Les récentes révélations fortement documentées du journal Le Soir quant à la présence d’armes belges dans les opérations militaires au Yemen sont plus qu’interpellantes. Pour les écologistes, elles réclament en effet que nos institutions fassent toute la lumière et que notre pays fasse bouger les lignes européennes.

Le risque de détournement d’armes a, à plusieurs reprises, amené Ecolo à interroger le Ministre-Président wallon sur l’octroi des licences d’exportation à l’Arabie Saoudite et à s’opposer à ces livraisons. Ces exportations ne peuvent avoir lieu que moyennant le respect d’une série de critères définis par décret. Et notamment l’assurance de ne pas réexporter les armes pour un autre usage que celui officiellement prévu, de ne pas livrer d’armes dans des zones où elles risquent d’être ré-acheminées ou de contribuer à la déstabilisation d’une région, ou livrées dans un pays qui porte atteinte au droit international. Les éléments factuels révélés par la presse mettent gravement en cause la responsabilité des Gouvernements.

Depuis le début des opérations militaires de répression des manifestations au Yémen par l’Arabie saoudite et les Emirats Arabes Unis, les craintes de voir des armes wallonnes utilisées dans le conflit sont fortes. L’enquête publiée ce jour confirme que des armes qui ont été livrées pour la garde présidentielle d’Arabie Saoudite sont bien utilisées dans le conflit. Les nouvelles demandes de licences d’exportation sont fort heureusement bloquées depuis le meurtre du journaliste Jamal Kashoggi. Cette enquête met également en cause la présence d’armes flamandes dans le même contexte.’

« Au vu de ces nouvelles informations, nous souhaitons que toute la la lumière soit faite sur le tracé de ces armes et nous demandons au Ministre-Président wallon de s’expliquer. Nous rappelons également la nécessité de renforcer la transparence sur le processus d’examen des demandes de licence. C’est le sens d’une proposition de décret que nous avions déposée il y a plusieurs mois au Parlement de Wallonie », commente la députée wallonne Ecolo Hélène Ryckmans.
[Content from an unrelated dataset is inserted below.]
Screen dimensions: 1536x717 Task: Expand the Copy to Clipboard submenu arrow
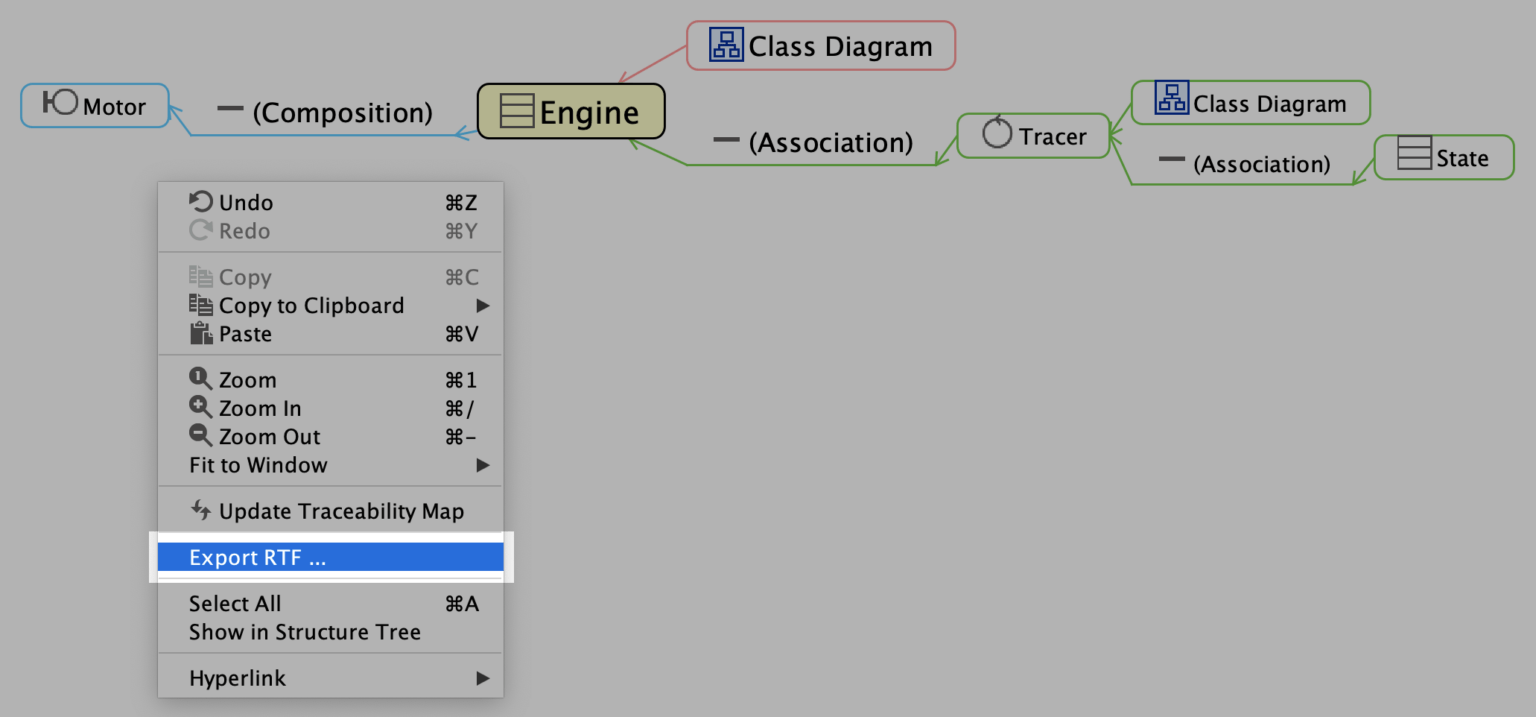coord(483,306)
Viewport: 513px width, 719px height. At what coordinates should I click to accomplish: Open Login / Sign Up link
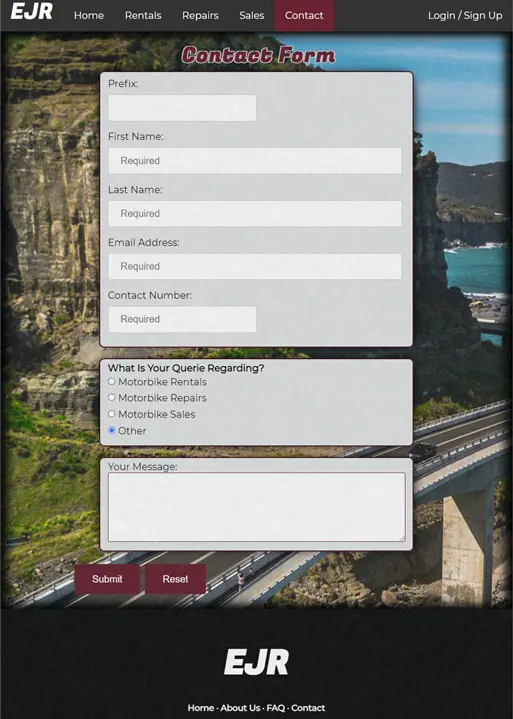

« Nous demandons aussi que la Belgique saisisse formellement le comité européen d’une demande d’un embargo sur les armes à destination de l’Arabie Saoudite et des Emirats arabes unis. La Wallonie doit formaliser le moratoire de fait placé sur l’octroi des licences. Elle doit aussi requérir du Gouvernement fédéral qu’une demande similaire soit officiellement adressée au niveau européen, dans le prolongement de la résolution adoptée par la Chambre en date du 8 juin 2017 visant à reconsidérer la politique étrangère de la Belgique à l’égard du Royaume d’Arabie saoudite. Il est urgent de prendre enfin les mesures qui s’imposent depuis longtemps », conclut Hélène Ryckmans.